KEY POINTS• Normal-pressure hydrocephalus (NPH) is a syndrome that predominantly occurs during the sixth to seventh decade of life and is characterized by a clinical triad of gait difficulty, urinary incontinence, and dementia.
• The primary treatment for NPH is surgical shunting of CSF from the ventricular system. The most accepted technique is surgical diversion of CSF into the peritoneal cavity. Ventriculoperitoneal (VP) shunt surgery may produce a remarkable resolution of symptoms and improvement in quality of life. The challenge is to select patients for surgery who are likely to have a favorable outcome.
• As with any surgical procedure, the risks associated with VP shunt surgery must be weighed against the likelihood of a beneficial outcome. Patient factors to consider are the presence of comorbid conditions, immune status, functional status, and age.

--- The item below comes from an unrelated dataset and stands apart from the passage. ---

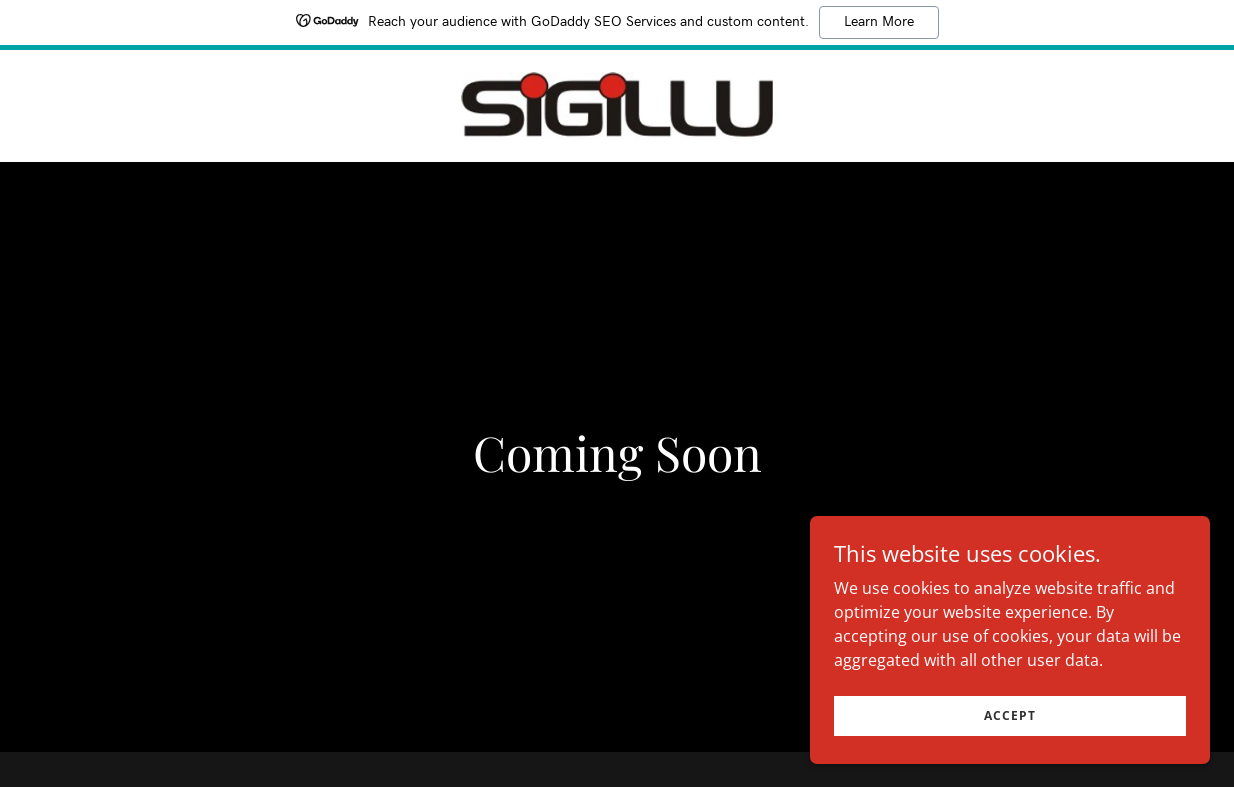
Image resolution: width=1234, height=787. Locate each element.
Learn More (879, 22)
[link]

• Failure to experience symptom improvement within 6 months after VP shunt insertion requires a thorough evaluation. Possible causes are misdiagnosis, shunt malfunction, and underdrainage.
Mr. A., a 76-year-old male, presents with a 2-year history of progressive gait unsteadiness. His gait has become slow, and he has started using a walker because he feels unstable. He has also had several falls in the past year. According to his wife, Mr. A. has become more forgetful lately. He is no longer able to manage their checkbook, and last week he was unable to remember how to get to the bank. He has lost interest in playing golf, his favorite pastime. On further questioning, Mr. A. admitted to having urinary urgency and losing bladder control on a few occasions. Physical examination findings indicate that he has decreased attention and concentration as well as difficulty with short-term recall. His long-term memory is intact. His gait is wide and unsteady without tremor or rigidity. What is the most likely diagnosis?

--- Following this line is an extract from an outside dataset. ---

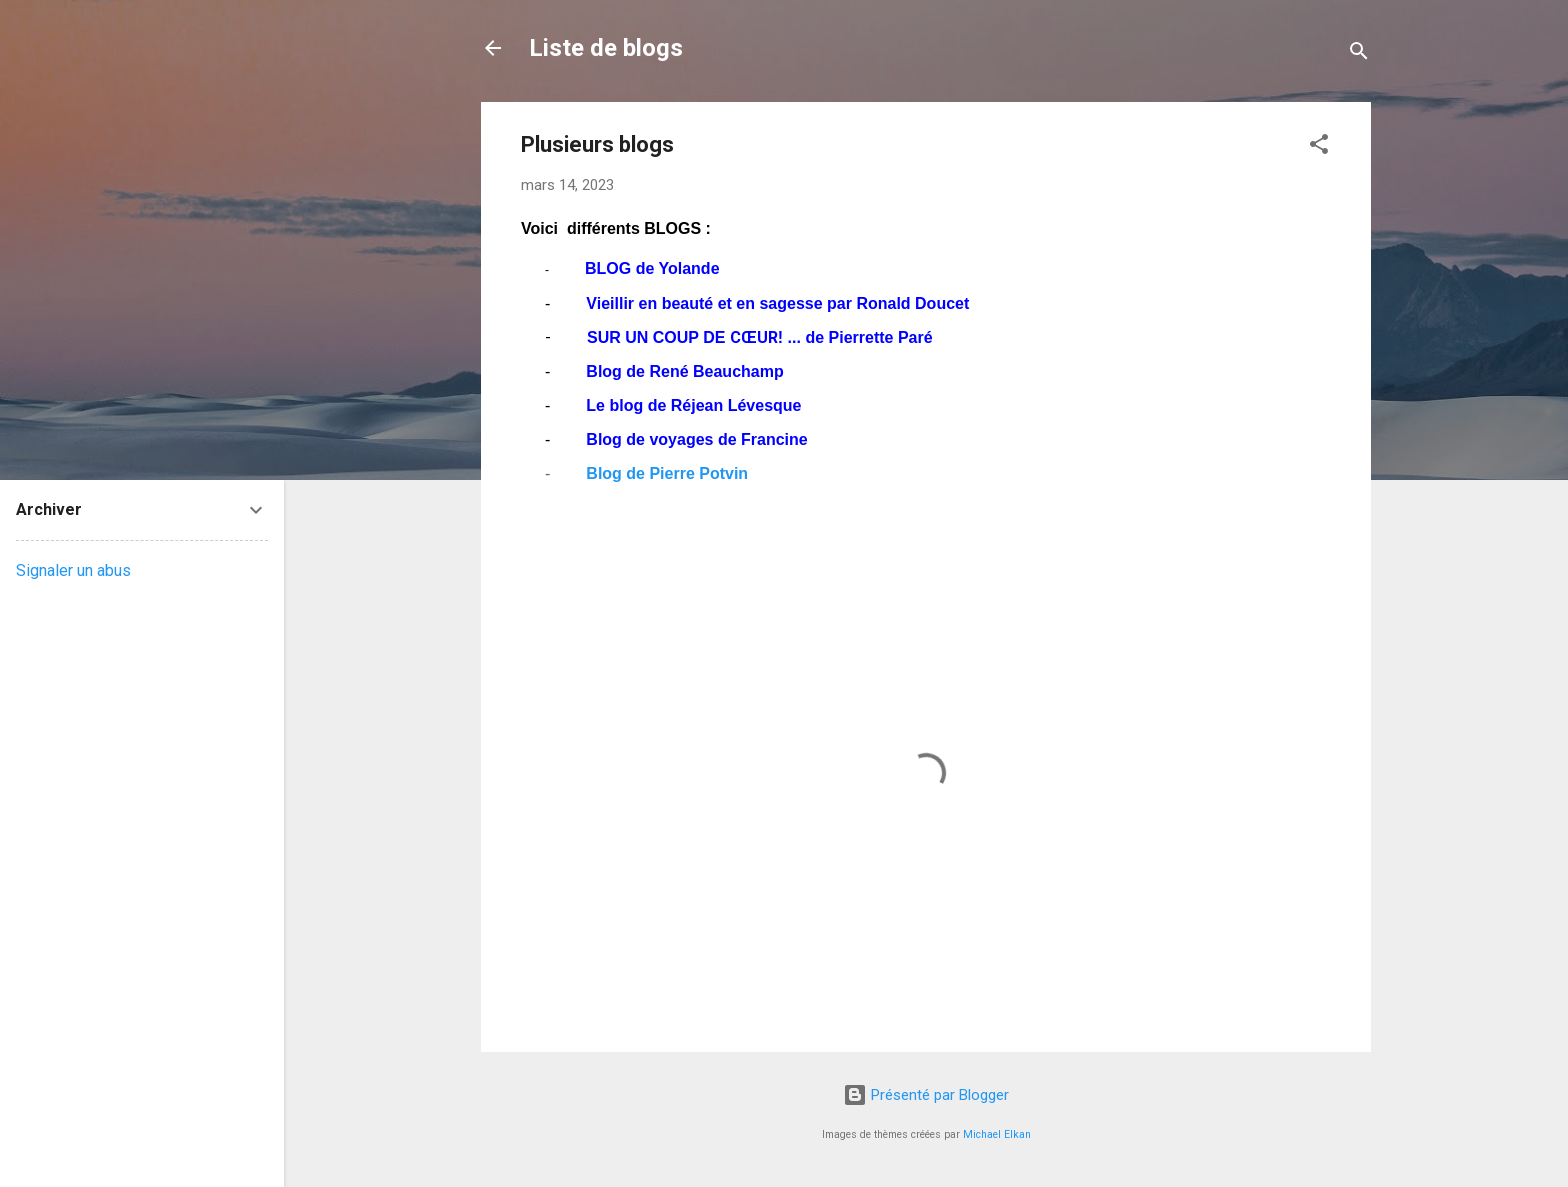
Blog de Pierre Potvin (667, 473)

This case is a classic presentation of normal-pressure hydrocephalus (NPH), a syndrome that predominantly occurs in the sixth to seventh decade of life and is characterized by a clinical triad of gait difficulty, urinary incontinence, and dementia. The cardinal signs and symptoms that characterize NPH are independently common in the geriatric population, making this diagnosis difficult. The exact incidence of NPH is unknown, but a meta-analysis of 39 studies on dementia estimates that 1% of patients with dementia have NPH.1 As the population ages, the number of patients with NPH is expected to increase. Thus, primary care PAs should be familiar with the diagnosis and treatment of this disease.

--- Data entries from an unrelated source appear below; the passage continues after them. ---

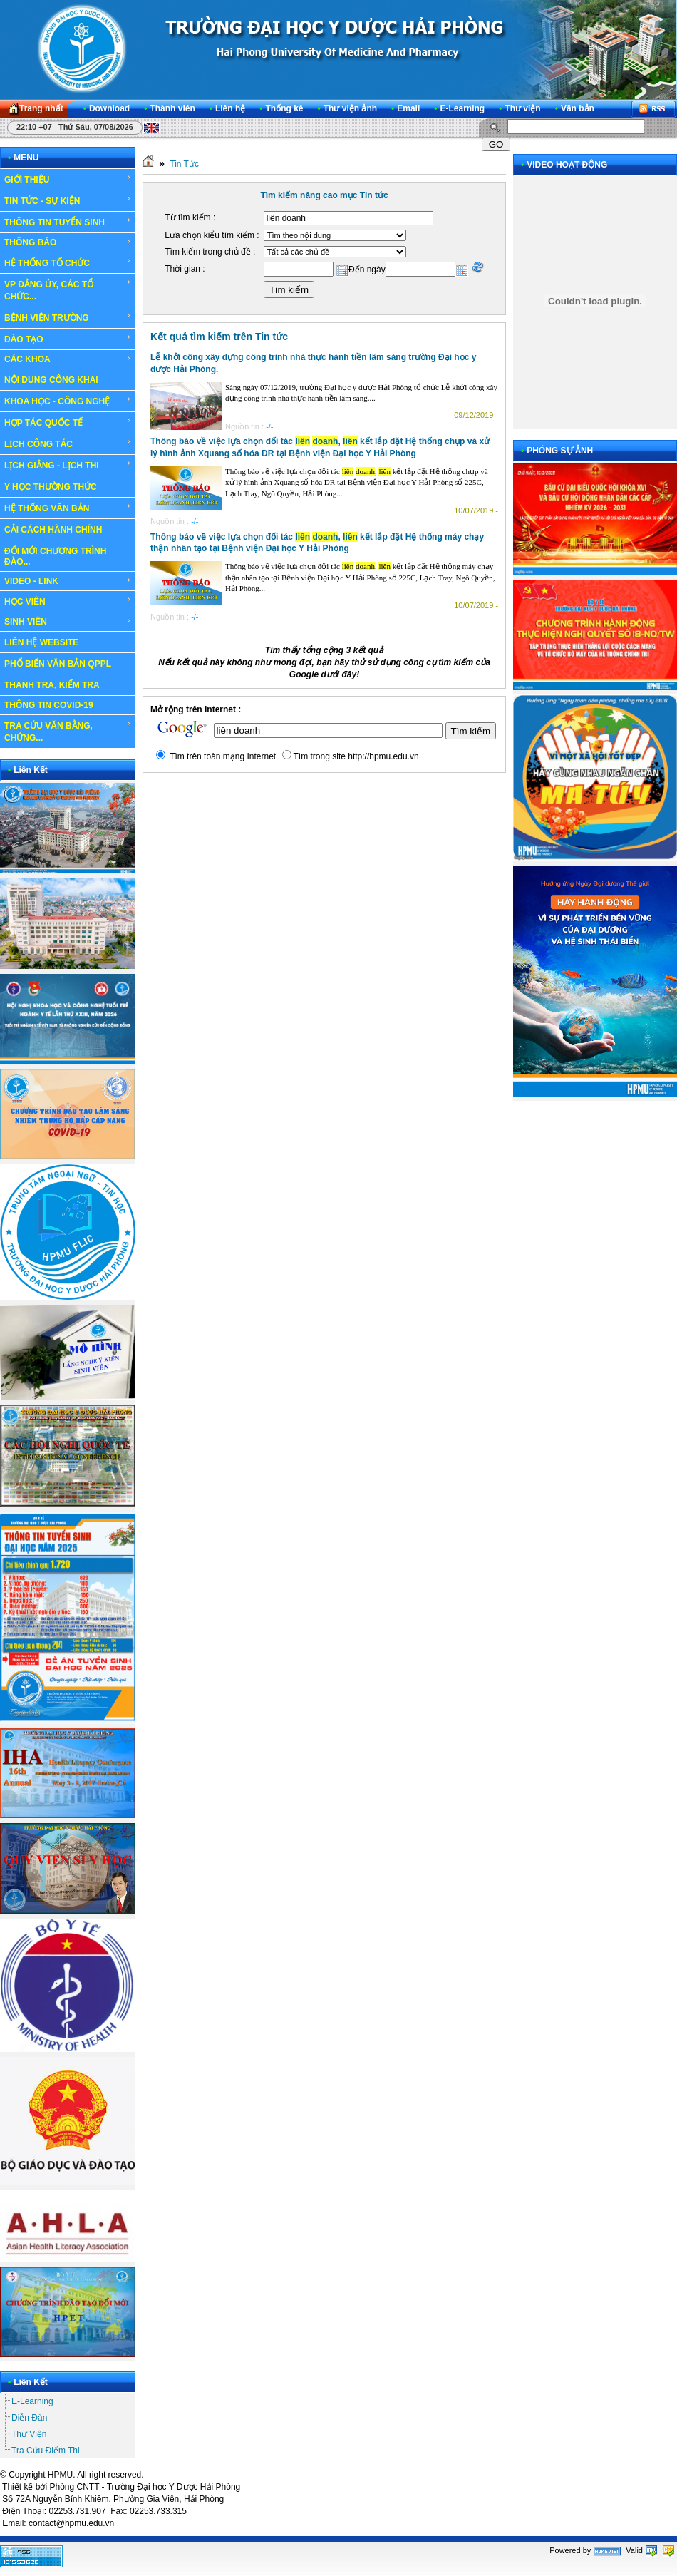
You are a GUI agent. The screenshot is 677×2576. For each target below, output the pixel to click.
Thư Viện (28, 2434)
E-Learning (32, 2401)
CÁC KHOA (68, 359)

NPH occurs secondary to a reduction of CSF absorption into the venous circulation through the arachnoid granulations. NPH may develop secondarily from disease processes that cause inflammation of the meninges (subarachnoid hemorrhage, meningitis, head injury); however, the majority of cases are primary or idiopathic.2 Reduced absorption leads to accumulation of CSF in the ventricular system, resulting in enlargement of the ventricles. The intracranial pressure (ICP) is temporarily elevated during active ventricular enlargement, but the ICP normalizes as the ventricular surface area increases. The pressure of the enlarged, fluid-filled lateral ventricles impinges on adjacent white matter tracts and produces symptoms that progressively worsen.